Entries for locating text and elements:
◆ ◆ ◆ ◆

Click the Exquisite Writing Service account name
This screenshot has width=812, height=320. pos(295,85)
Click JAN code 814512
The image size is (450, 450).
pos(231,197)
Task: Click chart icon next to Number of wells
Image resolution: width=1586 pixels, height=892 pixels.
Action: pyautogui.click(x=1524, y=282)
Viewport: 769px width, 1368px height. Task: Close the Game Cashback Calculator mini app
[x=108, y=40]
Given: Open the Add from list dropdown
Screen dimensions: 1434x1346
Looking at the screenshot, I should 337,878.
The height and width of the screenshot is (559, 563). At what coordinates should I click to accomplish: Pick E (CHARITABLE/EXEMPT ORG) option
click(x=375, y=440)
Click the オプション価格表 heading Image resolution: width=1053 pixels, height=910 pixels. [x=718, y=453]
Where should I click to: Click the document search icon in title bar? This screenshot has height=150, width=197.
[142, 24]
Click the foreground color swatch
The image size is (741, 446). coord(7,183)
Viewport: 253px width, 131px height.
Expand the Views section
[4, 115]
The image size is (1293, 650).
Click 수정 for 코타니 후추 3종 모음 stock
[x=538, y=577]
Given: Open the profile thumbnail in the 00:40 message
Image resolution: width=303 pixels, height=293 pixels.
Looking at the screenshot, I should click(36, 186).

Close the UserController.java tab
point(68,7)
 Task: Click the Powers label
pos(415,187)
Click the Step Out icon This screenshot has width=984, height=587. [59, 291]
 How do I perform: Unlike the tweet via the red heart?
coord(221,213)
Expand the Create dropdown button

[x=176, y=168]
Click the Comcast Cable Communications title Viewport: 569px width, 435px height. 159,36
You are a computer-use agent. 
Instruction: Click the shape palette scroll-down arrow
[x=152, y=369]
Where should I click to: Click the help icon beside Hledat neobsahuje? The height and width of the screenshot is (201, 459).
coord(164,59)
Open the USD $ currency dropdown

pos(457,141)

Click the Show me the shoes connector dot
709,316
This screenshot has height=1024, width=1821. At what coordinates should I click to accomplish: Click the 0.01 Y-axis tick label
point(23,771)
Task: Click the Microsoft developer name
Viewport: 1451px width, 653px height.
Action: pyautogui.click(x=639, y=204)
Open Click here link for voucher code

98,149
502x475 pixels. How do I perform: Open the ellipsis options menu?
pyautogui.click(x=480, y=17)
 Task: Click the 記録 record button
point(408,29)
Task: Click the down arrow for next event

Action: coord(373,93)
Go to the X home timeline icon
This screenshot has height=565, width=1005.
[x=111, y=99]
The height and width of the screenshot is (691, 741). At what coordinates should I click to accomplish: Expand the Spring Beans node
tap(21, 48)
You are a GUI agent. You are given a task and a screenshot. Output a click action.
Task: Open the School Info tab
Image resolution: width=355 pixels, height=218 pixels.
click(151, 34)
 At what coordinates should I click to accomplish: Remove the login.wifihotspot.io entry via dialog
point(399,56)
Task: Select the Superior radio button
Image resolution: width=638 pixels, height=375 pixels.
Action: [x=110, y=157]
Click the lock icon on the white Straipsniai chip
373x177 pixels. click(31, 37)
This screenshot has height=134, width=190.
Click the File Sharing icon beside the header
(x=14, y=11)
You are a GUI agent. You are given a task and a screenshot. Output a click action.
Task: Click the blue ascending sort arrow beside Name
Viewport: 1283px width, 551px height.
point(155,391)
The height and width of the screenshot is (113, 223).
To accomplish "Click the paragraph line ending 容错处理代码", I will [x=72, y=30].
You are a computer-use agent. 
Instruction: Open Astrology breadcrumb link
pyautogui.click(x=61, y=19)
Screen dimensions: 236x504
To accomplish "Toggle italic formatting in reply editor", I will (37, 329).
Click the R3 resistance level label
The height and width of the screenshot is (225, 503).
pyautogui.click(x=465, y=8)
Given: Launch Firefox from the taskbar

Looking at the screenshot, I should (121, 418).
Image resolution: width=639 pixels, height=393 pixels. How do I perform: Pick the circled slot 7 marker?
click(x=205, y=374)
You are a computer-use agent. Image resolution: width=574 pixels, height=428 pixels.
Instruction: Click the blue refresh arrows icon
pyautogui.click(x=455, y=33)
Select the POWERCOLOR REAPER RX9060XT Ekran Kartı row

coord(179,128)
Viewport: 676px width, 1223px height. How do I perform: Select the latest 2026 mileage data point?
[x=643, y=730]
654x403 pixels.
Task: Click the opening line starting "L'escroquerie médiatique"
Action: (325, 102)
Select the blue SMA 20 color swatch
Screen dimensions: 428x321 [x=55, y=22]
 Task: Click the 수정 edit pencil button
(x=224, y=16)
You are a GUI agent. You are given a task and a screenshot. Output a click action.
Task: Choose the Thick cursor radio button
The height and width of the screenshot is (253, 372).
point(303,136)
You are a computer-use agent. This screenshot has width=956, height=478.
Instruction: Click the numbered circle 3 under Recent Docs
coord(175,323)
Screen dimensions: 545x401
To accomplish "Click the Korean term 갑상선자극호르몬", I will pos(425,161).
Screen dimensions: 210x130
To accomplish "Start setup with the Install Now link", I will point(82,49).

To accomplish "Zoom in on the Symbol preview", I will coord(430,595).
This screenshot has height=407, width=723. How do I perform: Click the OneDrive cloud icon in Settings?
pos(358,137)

◆ ◆ ◆ ◆

WHAT YOU SHOULD DO: Which lines of the records above contain the word "Close"? Report each such line in full.

REPLY TO THE TASK:
Viewport: 769px width, 1368px height. Task: Close the Game Cashback Calculator mini app
Close the UserController.java tab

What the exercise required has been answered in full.